This suggested a fictional universe in which far-right militias and antifa groups pose comparable threats, an impression strengthened by some of Garland’s comments at South by Southwest, the Austin, Texas, cultural festival where “Civil War” debuted. “I have a political position, and I have good friends on the other side of that political divide,” he said. “Honestly, I’m not trying to be cute. What’s so hard about that?” The obvious answer is that friendly disagreement between left and right is possible on some issues but not others; there’s no fruitful debate to be had about, for example, whether migrants are “poisoning the blood” of our country. Garland’s No Labels-style denunciation of extremism in general — as opposed to the particular kind of extremism behind America’s most deadly recent political violence — seemed to me a little glib and cynical, as if he wanted to make a hugely provocative movie but not risk offending potential audiences. If you’re going to dramatize many of our worst fears about the trajectory of American politics, I thought you should take the substance of those politics seriously.
But now that I’ve seen “Civil War,” which is neither glib nor cynical, Garland’s decision to keep the film’s politics a little ambiguous seems like a source of its power. The emphasis here should be on “a little” because, contrary to some of what I’d read, its values aren’t inscrutable, just lightly worn. Yes, there is a reference, early on, to “Portland Maoists.” We learn that the film’s heroine, a valiant, traumatized combat photographer named Lee, is famous for shooting the “antifa massacre,” but we never find out if antifa members were the perpetrators or victims. Still, it’s not a stretch to interpret the film as a premonition of how a seething, entropic country could collapse under the weight of Donald Trump’s return.

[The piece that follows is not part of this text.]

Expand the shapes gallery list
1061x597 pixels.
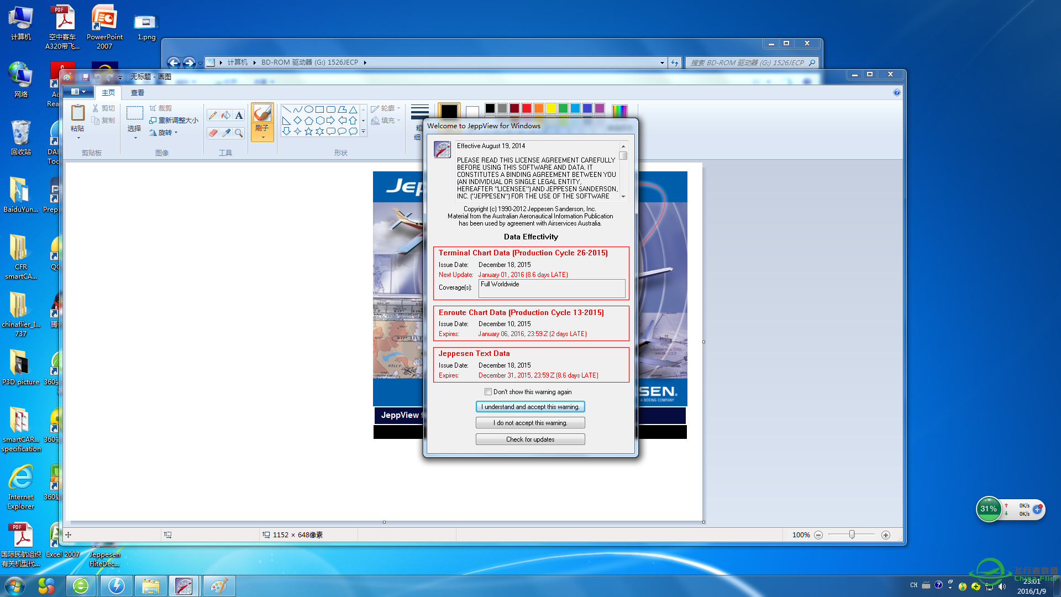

As “Civil War” opens, America’s third-term president — a man who will later be compared to Benito Mussolini, Nicolae Ceausescu and Muammar el-Qaddafi — is practicing a blustering speech. “We are now closer than we have ever been to victory,” he says, falsely, adding, “Some are already calling it the greatest victory in the history of mankind.” Nick Offerman, who plays the president, doesn’t imitate Trump’s mannerisms, but the phrasing — the absurd, mendacious hyperbole attributed to nameless third parties — is extremely familiar. Soon after this scene, a journalist imagines asking him if, in retrospect, disbanding the F.B.I. was a mistake.
The action in “Civil War” is driven by Lee and her colleagues’ quest to make it from New York to Washington, D.C., to capture the president’s overthrow by rapidly advancing rebel forces. (The front line, in a resonant note, is in Charlottesville, Va.) In the film’s most gutting scene, a paramilitary soldier filling a mass grave asks each of the journalists where they’re from. Lee is from Colorado, and a younger reporter whom she’s reluctantly taken on as a protégée is from Missouri. To the soldier, these women, who are, like him, both white, are the right kind of American. Others in their party don’t qualify.